Former President Bill Clinton stumped for Democratic Senate candidate Jeanne Shaheen in New Hampshire Sunday, his first time in the Granite state since he campaigned for his wife in the January primaries.
In his speech, Clinton reflected Democrats' confidence about the outcome of the presidential election, urging Obama voters to also back Shaheen.
"If you're going to vote for Barack Obama, you darn sure better vote for Jeanne Shaheen," he told the crowd at Manchester's Central High School, according to the Concord Monitor. "It'd be terrible to have him in there and not be able to do what he intended to do."

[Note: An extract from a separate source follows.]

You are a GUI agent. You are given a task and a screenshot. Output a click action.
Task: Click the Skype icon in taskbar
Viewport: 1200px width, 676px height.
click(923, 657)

Clinton blamed Senate filibusters for the failure of some of his policy initiatives as president, including health care reform. He said that if New Hampshire -- a state that hasn't elected a Democratic representative since 1975 -- elects a Democratic senator, it will send a message to Republicans.
"The Republicans that are left after this election in the U.S. Senate are going to look and they are going to draw a conclusion from those elections about whether they should obstruct everything President Obama tries to do," he said, according to the Concord Monitor.
One day ahead of the election, Shaheen seems to be in a strong position. The former governor is 9.6 points ahead of incumbent Sen. John Sununu, according to an average of polls from the Web site RealClearPolitics.com. Individual polls put her between 6 and 13 points ahead.
Shaheen, who lost to Sununu in 2002, has run a "low-risk" campaign this time around, University of New Hampshire political science professor Dante J. Scala told the New York Times. She's relied mainly on tying Sununu to an unpopular president, reiterating that he has voted with President Bush 90 percent of the time.
"I think she looked at the numbers, the same numbers that we are all looking at, and decided that she never, ever had to go out on a limb this year," Scala told the paper. "All she had to do this year was present herself as a plausible, suitable alternative to the incumbent."
She's also benefited from changing demographics in the state, which has seen an influx of Democratic-leaning retirees and young professionals from neighboring Massachusetts, according to the Washington Post.
Sununu, meanwhile, has tried to paint himself as a political independent willing to stand up to his party, and Shaheen as a politician who toes the Democratic party line.
At the pair's final debate Thursday, Sununu said "I've never hesitated to take a tough, independent stand and frankly that's why 15 newspapers that endorsed Jeanne Shaheen are supporting me in this election."
Shaheen 's response?
"I hope they help you in the same way they helped me in 2002," she said.